I didn't even hesitate. "Let's do it! I'm totally fine riding this thing," and I was being honest. The playa dirt was soft, the rim I rode on was straight and true, and it would be worth it to get out there to boogie down. It was really the only thing we could do. At this distance the sign was just barely visible, but as we rode it grew brighterr, more ledgible and louder. We arrived at a rager, dumped our bikes and started to dance.

In large white lights, the word DIS was spelled out. Behind the ten foot tall letters, a stage was set up. On the stage was a DJ--Freak Nasty-- with his tables, his records, large speakers and swirling lights. We danced in the dust in front of that, hard. Off to one side was a lit box that you could stand and dance on. At one point a guy got up there and did some firedancing. At another point it was me and the Car Wash Girls. Another time found all the ladies up there getting down. And it was standing up there on the glowsquare when I first saw Alan frolic by.

I couldn't stand the guy! I didn't want to talk to him! I knew for sure he would have no idea who I was, where I came from, how we knew each other. But he was there. Of course he was there. Without even trying, a tiny piece of the large Burning Man puzzle was slipped into place. But it gets better still, although it requires a turn into meanness in no uncertain terms. All I can do here is report the facts, but I know that does not absolve me of the sins of mockery, of makefunery. These are the facts, but they just so happened to blow my mind.

A part of Alan's tale goes back years before me, and an important fact is that Alan is Asian. Steve, an old friend, had met Alan years ago. It was at a Phish show, Alan required help, he and friends stepped in to assist, but madness ensued and since then, my friend Steve has called Alan 'The Disoriental.' It's not nice but it is what it is. And on Friday night of Burning Man, me and my friends found Alan out behind the DIS sign, and it was not until we rode back later that night that I saw what the other sign was clear across the playa, the sign that was part of the art we'd just danced upon, that was of the same font, was in fact the rest of the word we had only half seen so far. That other word was ORIENT and when I read that, in laughter, I fell right off my bike. Of course we found him behind the sign that part of the word that was his ancient nickname. Of course he was there. I got a picture with him. He never saw us take the shot. It made it all complete somehow. In truth, it was a Burning Man Miracle.
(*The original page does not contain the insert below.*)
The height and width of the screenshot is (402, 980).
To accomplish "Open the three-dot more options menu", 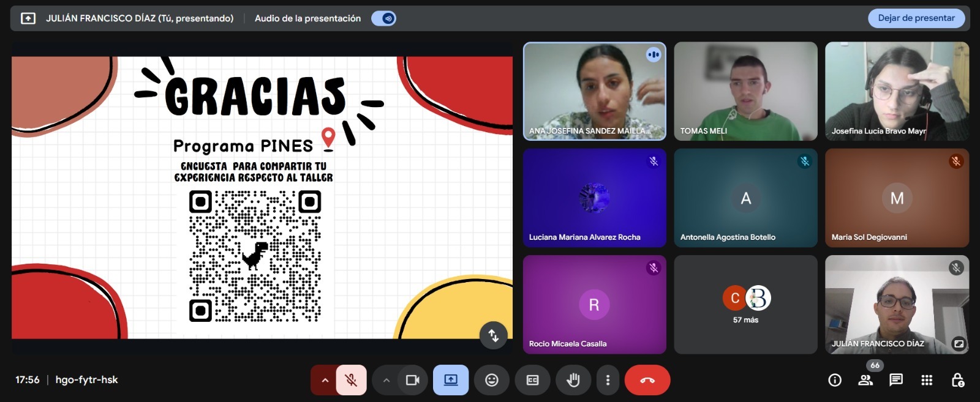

We rode for the Fringe camp and live music taboot. Blvd was playing and I was adamant about hearing music made from instruments with skins and gutstrings and living, live grooves. The band was awesome. It was outdoors like all the other temporary venues and they owned the stage. But up and behind them was the whole big wide universe. The Man was behind us and we were in the front row with a seven foot chicken. Lu and I danced with him for a while as G and Wags jiggyfooted around bouncing on the chunky chords of the band before us. Hulahoops on the ground became zones of boogie. We chased each other around as the Car Wash Girls wandered, scrubbing. The fun made me hoot and shout as the music filtered through me fast and I moved smooth through the night.

At some point we went home. Eventually there was sleep. Before that Lu and I giggled in the dark of our tent that we'd found Alan out behind the Dis with Orient far the other way. Out of thirty five thousand we found the one. Our luck is endless is my final foolish thought before the nothing of sleep takes time from me.